BEGIN DATA IN THIS EXERCISE
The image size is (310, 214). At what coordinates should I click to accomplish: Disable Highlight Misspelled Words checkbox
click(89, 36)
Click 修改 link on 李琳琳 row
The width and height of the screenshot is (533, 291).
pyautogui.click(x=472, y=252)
END DATA IN THIS EXERCISE
→ **WORK TO BE COMPLETED**: Print out the entire listing. Keep every line exact.

→ **SOLUTION**:
The image size is (310, 214). At what coordinates should I click to accomplish: Disable Highlight Misspelled Words checkbox
click(89, 36)
Click 修改 link on 李琳琳 row
The width and height of the screenshot is (533, 291).
pyautogui.click(x=472, y=252)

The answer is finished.